Gone were the days of May Lee and her neat, gloved hands steering the two of them through the palm-lined streets of Beverly Hills. Gone, even, were the days of conveying Ama, who drove as if she were in a wrestling match, all the way to the San Gabriel Valley via an interminable series of surface streets. Gone was the gardener’s son, who had washed and polished her along with all the other cars, and never mind that she wasn’t used nearly as often.
Inside, things were even worse.
Charles, knees akimbo, farting constantly into the upholstery, was always in her driver’s seat. He had stuffed her door pocket full of ancient maps that must trace their way across some forgotten America and was constantly jamming his giant sunglasses into her visor, where they’d fall and hit him on the head over and over again.
Behind him was Andrew, so much bigger now than when he’d last been in that same seat. He scrubbed at her lovely carpet with his dirty sneakered feet and scattered bits of paper inked all over with nonsensical notes. And every time, as soon as he got inside, he placed his metal-cased phone directly on her seat, not caring that the little devil box got hotter and hotter as he continued to use it.
Next to Andrew, in her right rear seat, was the worst of all—his little sister, Grace. The girl was the one who started the abuse, using some sort of tacky blue substance to stick torn magazine pages onto her pristine doors and mashing the glue right into the holes in her perforated leather upholstery. It would probably never come out, even if by some miracle Jeffie reappeared and took a needle to it, as he once had when a baby Andrew spilled his bottle of formula across her entire rear flank.
She supposed that they had to make a home out of her somehow. That they—
Wait. She had almost forgotten what was in the front passenger seat clouding her air with some sort of cloying scent: the interloper, the carpetbagger, the stepmother. The one self-named Barbra, who had covered her window with a scarf, though a bit of darkening in the sun could only have improved that ugly face.
This was her lot now. Disgrace, meted out in asphalt miles. Her engine shuddered once, twice, but, ever loyal, she continued eastward, onward, always forward, with Charles’s heavy foot depressing her gas pedal and draining her insides.
二十三
I-10 East
“KAI CHE bu yao ting dian hua,” said Barbra.

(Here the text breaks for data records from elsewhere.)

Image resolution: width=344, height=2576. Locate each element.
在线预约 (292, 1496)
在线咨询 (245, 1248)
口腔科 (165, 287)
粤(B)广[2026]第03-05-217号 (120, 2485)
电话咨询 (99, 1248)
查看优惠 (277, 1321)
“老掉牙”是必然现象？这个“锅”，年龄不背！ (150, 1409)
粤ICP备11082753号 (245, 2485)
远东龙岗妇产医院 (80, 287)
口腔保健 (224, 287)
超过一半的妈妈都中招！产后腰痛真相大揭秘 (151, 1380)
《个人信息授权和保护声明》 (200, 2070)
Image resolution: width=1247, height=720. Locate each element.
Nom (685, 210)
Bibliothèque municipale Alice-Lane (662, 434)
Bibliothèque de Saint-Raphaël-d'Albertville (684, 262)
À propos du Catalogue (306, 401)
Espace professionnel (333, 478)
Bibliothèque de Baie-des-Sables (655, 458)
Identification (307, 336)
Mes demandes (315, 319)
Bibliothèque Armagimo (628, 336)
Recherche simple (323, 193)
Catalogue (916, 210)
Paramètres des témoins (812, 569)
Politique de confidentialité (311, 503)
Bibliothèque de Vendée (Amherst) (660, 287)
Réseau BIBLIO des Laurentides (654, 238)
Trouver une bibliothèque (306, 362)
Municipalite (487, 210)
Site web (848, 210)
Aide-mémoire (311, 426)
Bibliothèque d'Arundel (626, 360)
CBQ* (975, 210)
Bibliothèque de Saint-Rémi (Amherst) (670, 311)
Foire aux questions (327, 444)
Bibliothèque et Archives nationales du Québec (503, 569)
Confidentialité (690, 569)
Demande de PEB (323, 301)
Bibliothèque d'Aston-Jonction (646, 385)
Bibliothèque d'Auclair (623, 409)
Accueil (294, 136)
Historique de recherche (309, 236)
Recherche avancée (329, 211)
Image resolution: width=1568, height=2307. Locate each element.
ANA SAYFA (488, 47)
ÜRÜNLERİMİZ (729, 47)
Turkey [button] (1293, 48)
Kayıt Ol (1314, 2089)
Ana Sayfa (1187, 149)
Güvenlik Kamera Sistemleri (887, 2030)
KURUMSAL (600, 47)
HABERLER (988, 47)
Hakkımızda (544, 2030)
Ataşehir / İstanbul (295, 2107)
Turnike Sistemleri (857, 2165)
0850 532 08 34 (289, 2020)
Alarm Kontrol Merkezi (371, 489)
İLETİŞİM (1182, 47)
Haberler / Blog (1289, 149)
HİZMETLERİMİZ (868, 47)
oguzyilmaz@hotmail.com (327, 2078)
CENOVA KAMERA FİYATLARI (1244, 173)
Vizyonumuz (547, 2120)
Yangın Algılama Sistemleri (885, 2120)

Charles ignored her and stabbed at the voicemail button on his phone. He wasn’t a child. He could hold a phone and drive at the same time. He could eat and drive, read the paper and drive, shave and drive. He could even pat his head and rub his belly at the same time, something that used to send Andrew and Grace into shrieks of laughter when they were little, though he wasn’t sure why the activity was in such high demand.